The development of eating disorders is influenced by biological, psychological, cultural, and social factors. Genetics and abnormal hormone levels, especially serotonin, play a role. Certain personality types are more susceptible; for example, people with obsessive traits—perfectionism, low self-esteem, and controlling behavior—are more likely to develop anorexia. Eating disorders are also more common in industrialized cultures where thinness is associated with beauty and promoted by the media.

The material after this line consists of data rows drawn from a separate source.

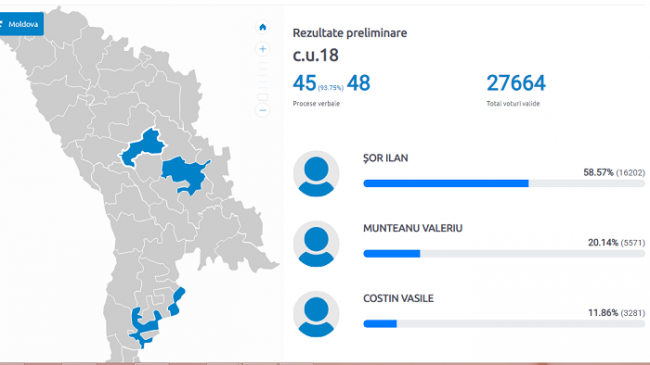This screenshot has height=365, width=650.
Task: Click the 27664 total valid votes number
Action: (516, 83)
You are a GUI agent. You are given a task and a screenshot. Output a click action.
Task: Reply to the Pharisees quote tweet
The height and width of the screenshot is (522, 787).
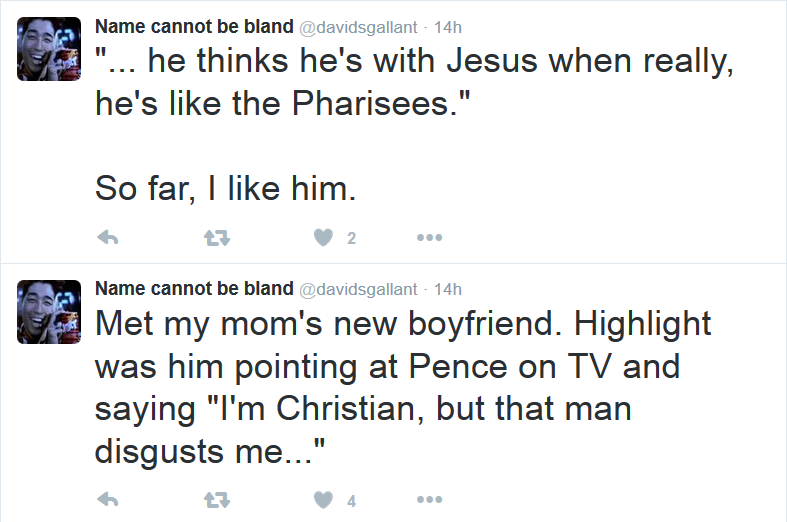(x=107, y=237)
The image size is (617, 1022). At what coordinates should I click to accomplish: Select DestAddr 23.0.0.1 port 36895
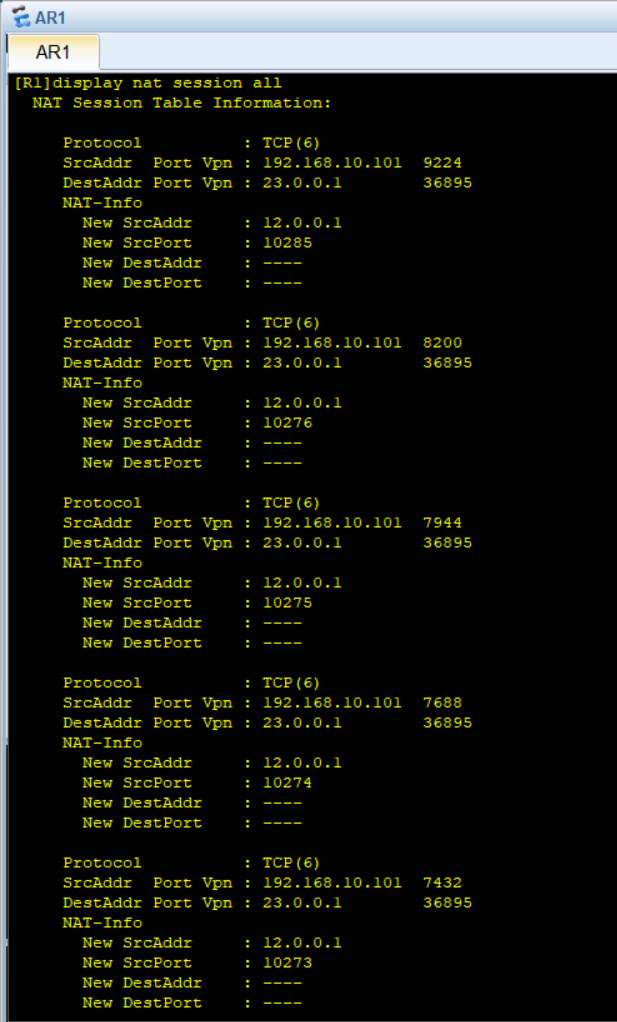click(x=250, y=182)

PTSD — Post-Traumatic Stress Disorder
PTSD develops after one or more traumatic events, such as war, physical injury, sexual assault, or life-threatening situations. It only develops in some people. Diagnostic criteria include having experienced an extreme stressful event involving threat to life or physical integrity (one’s own or others’), along with intense emotions at the time: fear, horror, and helplessness. The traumatic event and related feelings are relived in nightmares, involuntary recurring memories, or flashbacks. People avoid thoughts, conversations, actions, places, and people associated with the trauma, as these can trigger distressing memories. Some experts view PTSD as a disorder of emotional regulation mechanisms.

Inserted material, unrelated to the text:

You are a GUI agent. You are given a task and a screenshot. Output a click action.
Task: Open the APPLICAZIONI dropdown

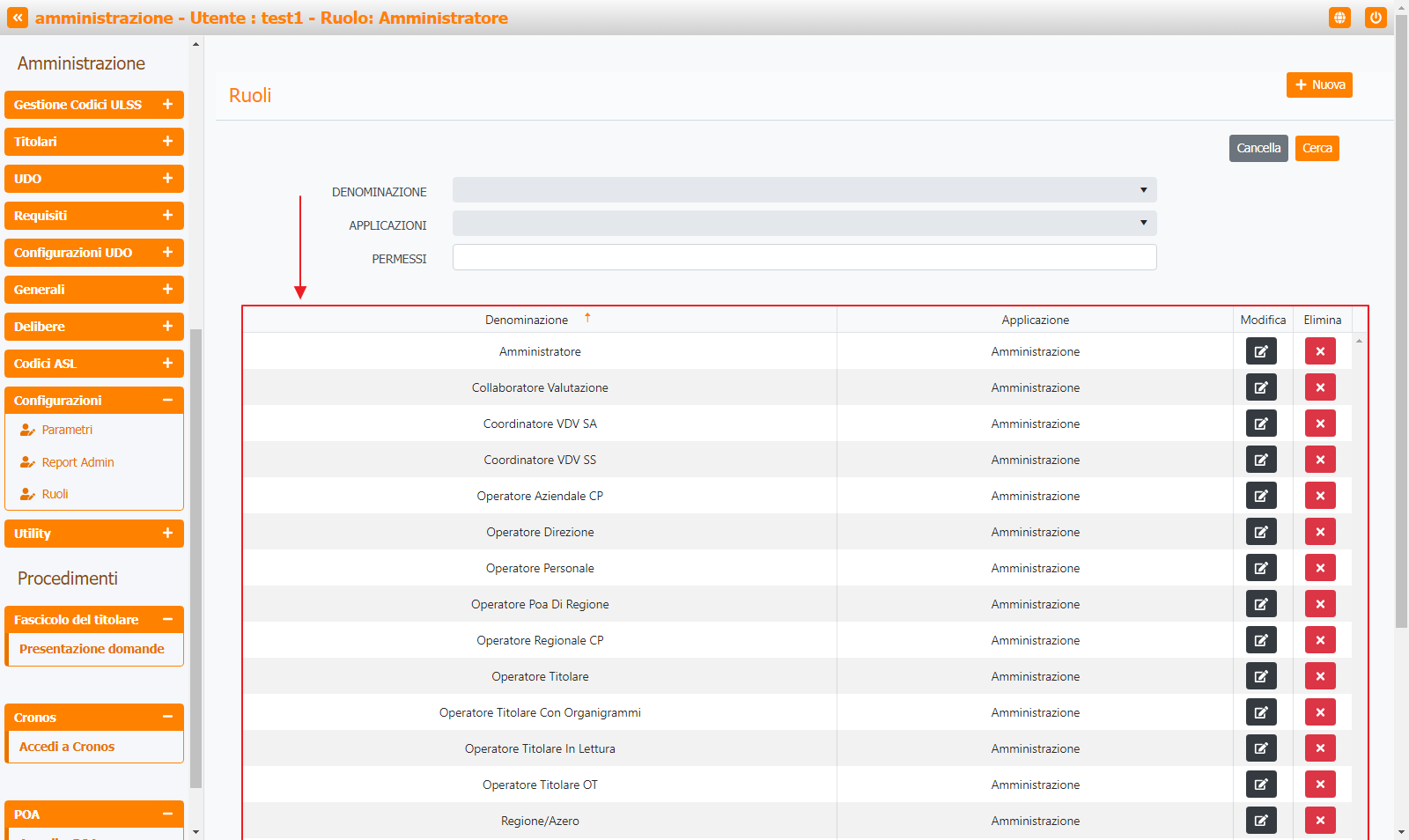coord(804,224)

Many PTSD studies were conducted during major wars. In World War I, it was called “shell shock” or traumatic neurosis; after World War II, Grinker and Spiegel’s classic study of pilots provided a detailed description of PTSD. Numerous publications appeared during and after the Vietnam War. However, PTSD affects not only war veterans but also people who have experienced other severe traumas, and the cause may be less the objective danger of the event than its subjective significance.
Factitious Disorder (Munchausen Syndrome)

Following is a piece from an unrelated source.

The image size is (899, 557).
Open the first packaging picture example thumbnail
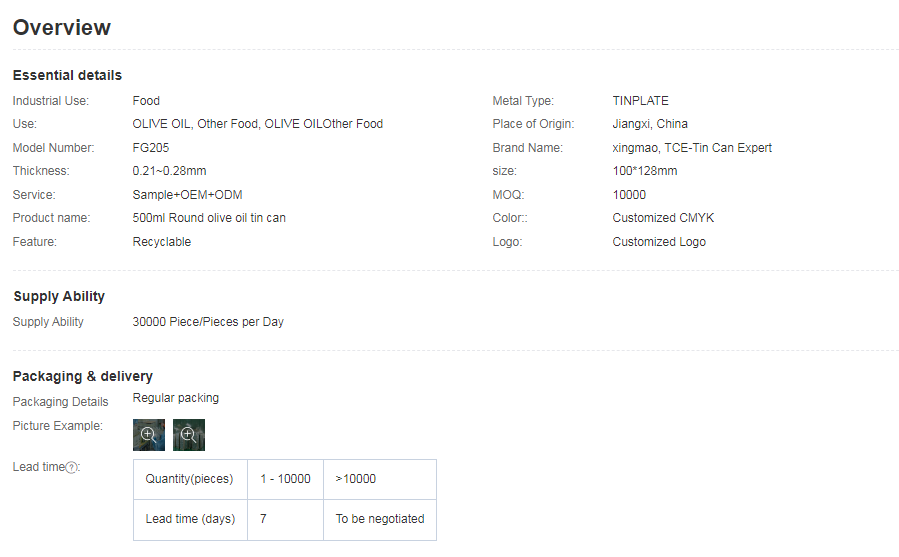(149, 435)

This mental disorder belongs to the group of factitious or simulated disorders. A person fakes, exaggerates, or deliberately induces symptoms of illness to receive medical attention—for example, by taking medications that cause side effects or inflicting injuries on themselves. This is not the same as faking illness to avoid unwanted situations (like military service or legal consequences) or to gain benefits (such as disability payments). One of the diagnostic criteria for Munchausen syndrome is the absence of external motivations. Most often, the underlying cause is an unconscious desire for attention and extra care, possibly due to psychological trauma or a lack of love and care in childhood. People with this syndrome may seek or induce symptoms in themselves, or extend this behavior to dependents, such as children or elderly relatives. Doctors often recognize factitious disorder by the unusual combination of symptoms described by the patient, which do not typically occur together. Repeated hospital visits with a wide variety of symptoms at the same clinic may also indicate the syndrome.